I recently wrote, rather incoherently, here and (less so) here, about an incident revolving around my Shul's mikveh. On a related note, I've thought about what I should do with these posts to salvage the core points - breaking the second one up into three articles is a start - but have decided to let them fester as a reminder of literary failure.
Anyway, over the weekend I happened to visit my shul's mikveh and snap a few pictures on my cell. It's a bit dark - I didn't bother turning on the fancy water back-lighting.
You're looking at a guardrail leading into a pool of water. On Sunday it was nice and warm.
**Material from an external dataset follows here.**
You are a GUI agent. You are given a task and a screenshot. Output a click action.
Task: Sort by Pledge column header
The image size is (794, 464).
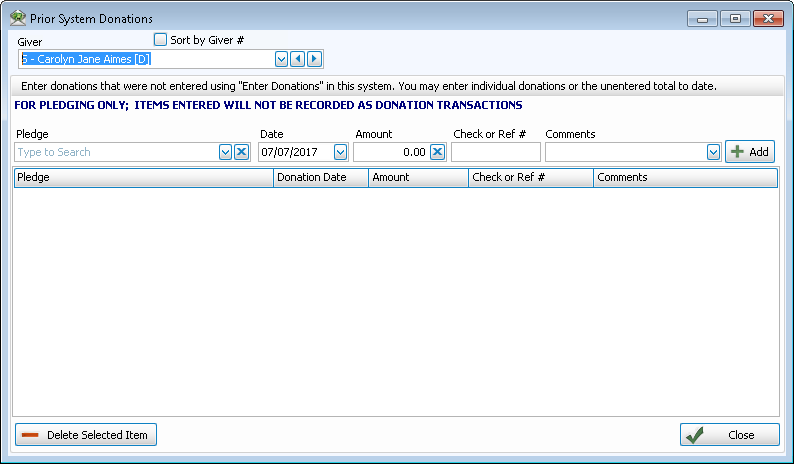pyautogui.click(x=143, y=177)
One is not always so lucky.
Here's another view, from the opposite side of the room.
The beautiful, painted ceiling with lighting accents and twinkling stars.
There's a story, interesting to me, that concerns this mikveh. It was built in place of an older one that burned down on Shavuot some years back. There is a custom among chassidim to stay up late on Shavuot - the morning being Matan Torah, the Giving of the Torah at Mt. Sinai - all night if one is able, studying Torah, and to immerse in a mikveh as morning comes. I feel compelled to explain why we stay up, but Shavuot is coming soon enough and I'll explain then.
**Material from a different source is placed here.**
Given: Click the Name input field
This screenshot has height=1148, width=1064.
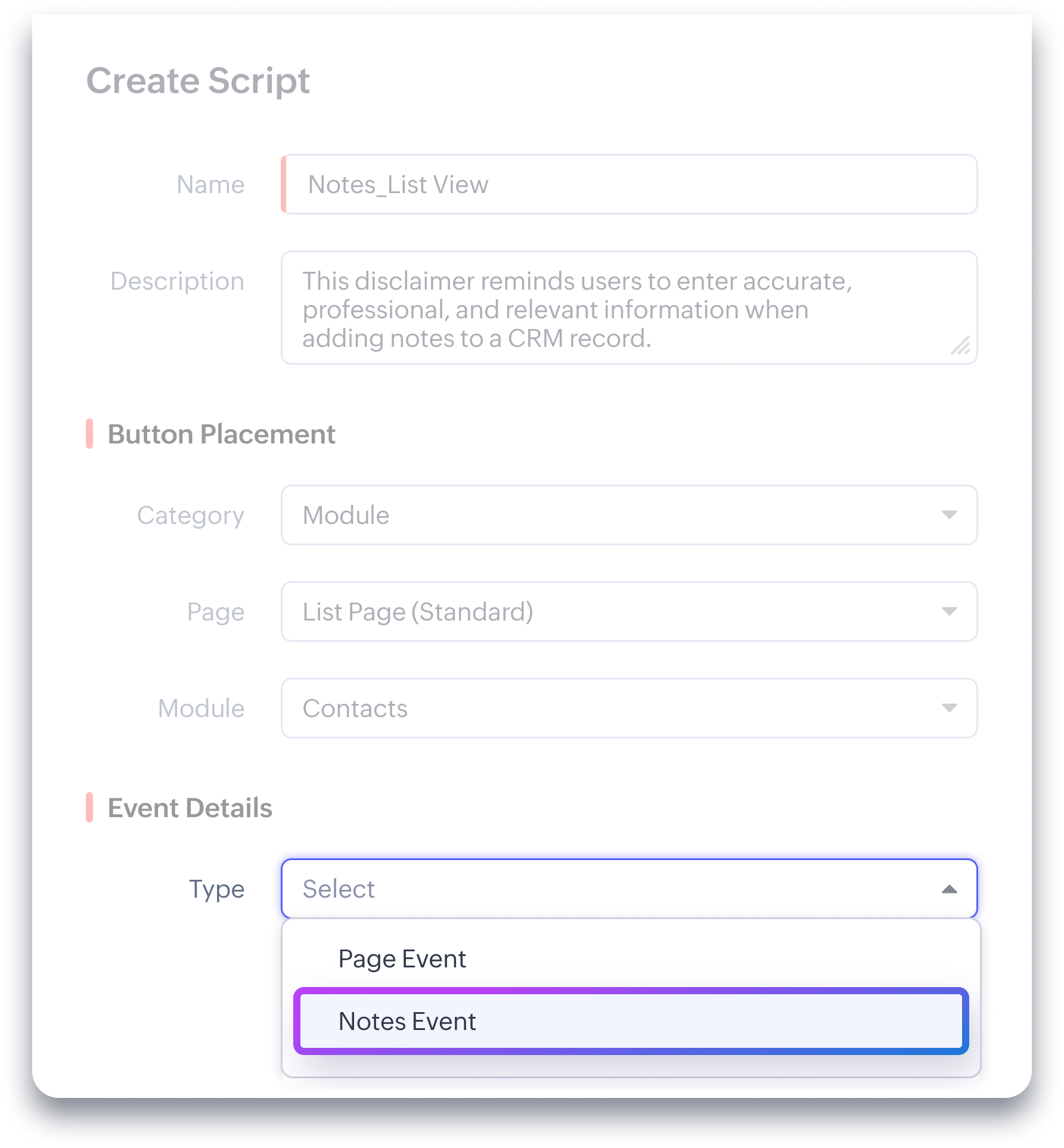Looking at the screenshot, I should 629,185.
That year, I spent the night of Shavuot with a few young men and a couple of Rabbis, some learning independently, others in groups. I was only just becoming more observant in the Jewish faith, so I didn't know what to expect. When I was told, with the approach of dawn, that everyone was heading down to the mikveh for a dip, my heart sank. Throughout the ages, Jewish men have felt conspicuous, and often exposed themselves to ridicule after taking off their pants in front of non-Jews. In true baal teshuvah fashion, I was to experience the oppose - the embarrassment of being uncircumcised among fellow Jews.
It wasn't until two years later that I would be surgically wedded to my people. As things stood, I was uncut and terribly embarrassed of it. I had been to the mikveh before, but usually when it was deserted. Among a dozen Jewish men, high on the spirit of the holiday, my secret didn't stand a chance. Looking back, it does not seem like such an important thing, and neither does wearing matching socks in grade school, but imagine the abuse were a child to do otherwise. I wasn't prepared to face even a single taunt, insecure as I was. Instead, I barricaded myself in the library, praying my absence from the festivities would go unnoticed.
A half hour later I heard yelling, then fire trucks. I still don't know how that fire started, or why half a dozen guys with access to towels and water couldn't put it out. All I knew then was that my secret was safe.